As I said before, it is VERY important to double check your device mapping in the Live-Session and make sure that the 220GB drive’s device is still /dev/sda

Once you are sure of your device mapping, how you should go about erasing the 220GB drive depends on what type of drive you are dealing with.

If it’s an old-school spinning platter drive - and assuming that it is indeed still mapped to /dev/sda - you can boot from the Live-Session and write zeros over the full 220GB drive with:

sudo dd if=/dev/zero of=/dev/sda bs=1M

Since we are not specifying an end point or limiting block count, this will ZERO THE FULL DRIVE.

If the 220GB drive is a Solid State Drive (SSD), then a MUCH better alternative is to simply boot from the Live-Session and do a “block discard” operation on the full drive using:

sudo blkdiscard /dev/sda

This will send a command to the SSD that ALL the sectors on the drive are UNUSED, which will effectively ERASE THE FULL DRIVE in only a few seconds.

Aside from the speed advantage, the difference between blkdiscard and just writing zeros to the drive is that blkdiscard tells the drive that the sectors are not used, and this allows the SSD to put them back into the wear leveling pool, which is very important to maintaining SSD speed and reliability.

Either of the above methods (dd’ing zeros or blkdiscard) will give you a pristine unpartitioned 220GB drive to install to, which is the best possible scenario for the 18.04 installer, since then you are free to create any partition arrangement you want (boot / root and home all together, or as separate partitions).

Since I was able to get both to boot (even though I had to physically remove the one drive) I went ahead and installed 18.04 on sda. Installation went fine, it took a couple of boots for the system to fix the grub.Now the first thing I did when logging into 18.04 was in Mate Tweak, which destroyed my panels, so I will start a new thread on that.

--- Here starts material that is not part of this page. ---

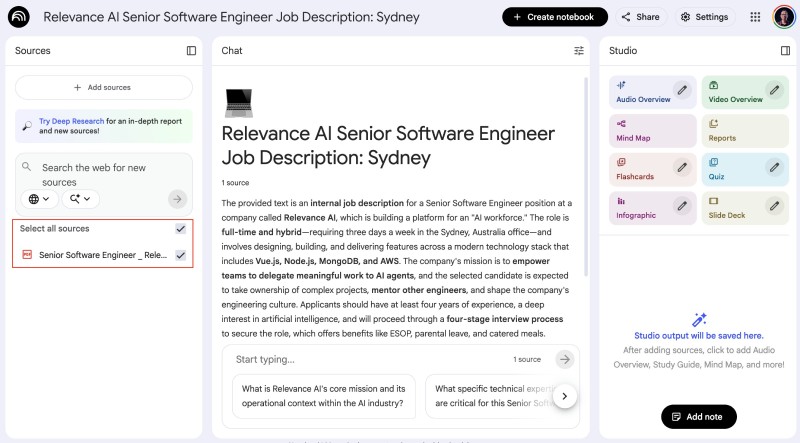800x443 pixels.
Task: Edit Video Overview customization pencil
Action: click(x=773, y=91)
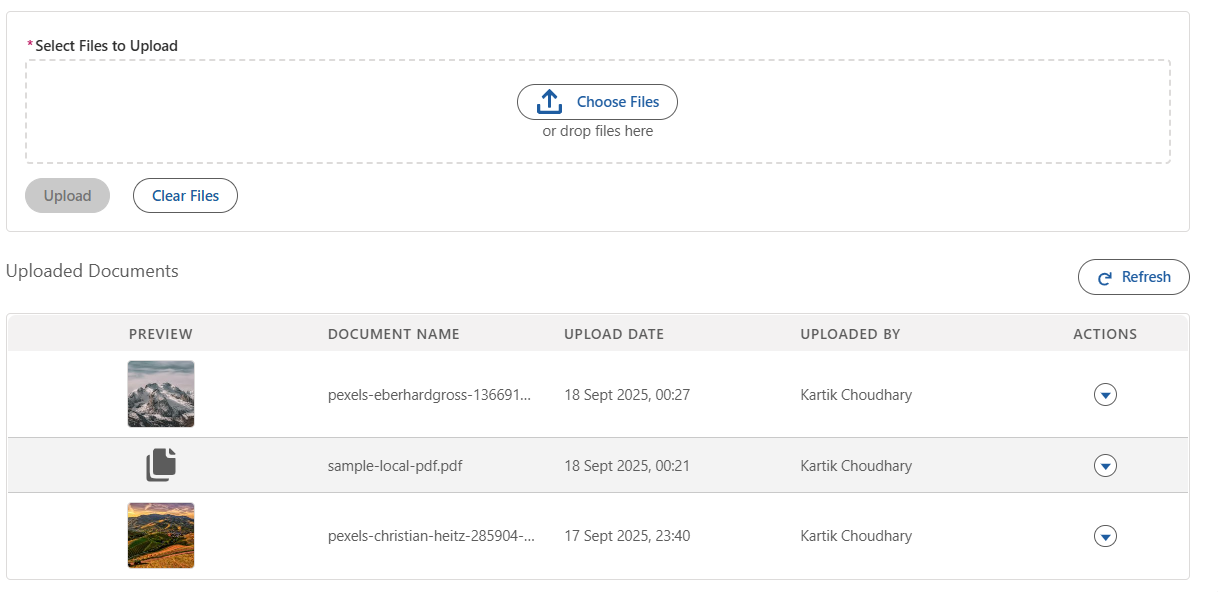Open the snowy mountain image preview thumbnail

BTW…The bad GPT was on the sdd (110GB SSD). Like I said, it is still bootable, that is why I went ahead and installed 18.04 to.

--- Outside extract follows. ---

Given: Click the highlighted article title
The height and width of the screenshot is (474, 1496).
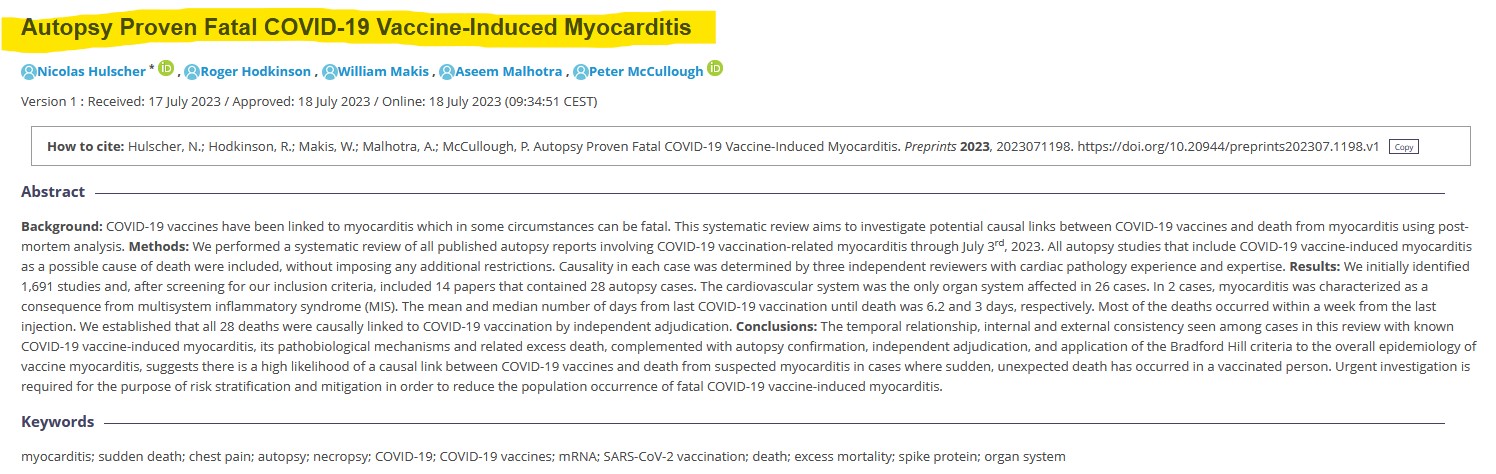Looking at the screenshot, I should click(x=357, y=28).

I forgot to add, I had no issue restoring swap file to the 16.04 sdd (110GB) installation.

@Crotchety Thanks again for all your help and instructions. I know it takes patience on your part to help someone at my level. But it is the help like that comes from this forum that make Ubuntu Mate so great. Thanks again for all your help!

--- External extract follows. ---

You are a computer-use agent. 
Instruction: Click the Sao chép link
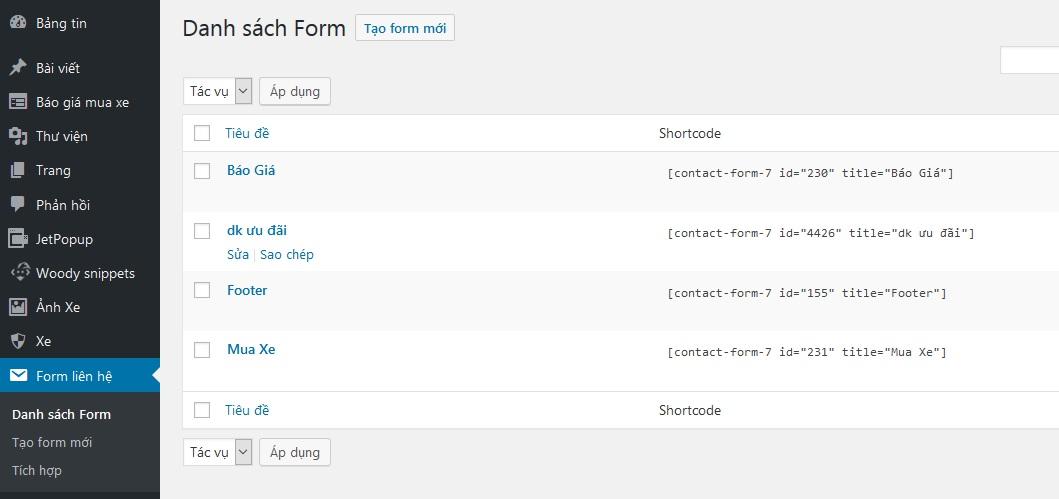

The GPT glitch is related to what I was trying to say above, there is just a bogus GPT entry at the end of 110GB drive, which should straighten itself out when you recreate your 16.04 swap partition on sdd.

If everything is booting and mounting ok now under 18.04, you should be able to check to see that all your drives now have unique UUIDs by simply running:

sudo blkid

If so, then hopefully grub is now working correctly and showing your old 16.04 partition on 110GB drive as a valid boot option, and you should now be able to boot up from either 18.04 or your old 16.04 install.

EDIT:
It looks like we had crossing posts…
Glad you got everything worked out.

Everything has a unique UUID, but the GPT glitch is still there. Keep in mind it was there prior to the copy command when 12.04 was still installed. See below:

$ sudo gdisk -l /dev/sdd | grep -A4 '^Partition table scan:'
Caution: invalid main GPT header, but valid backup; regenerating main header
from backup!

Warning! Main partition table CRC mismatch! Loaded backup partition table
instead of main partition table!

Warning! One or more CRCs don't match. You should repair the disk!

Partition table scan:
  MBR: MBR only
  BSD: not present
  APM: not present
  GPT: damaged

Also, I assume there are two grubs, one on sda and one on sdd. Occasionally I get the one on sdd that still shows the 12.04 installation. Just a minor fix I will need to search for.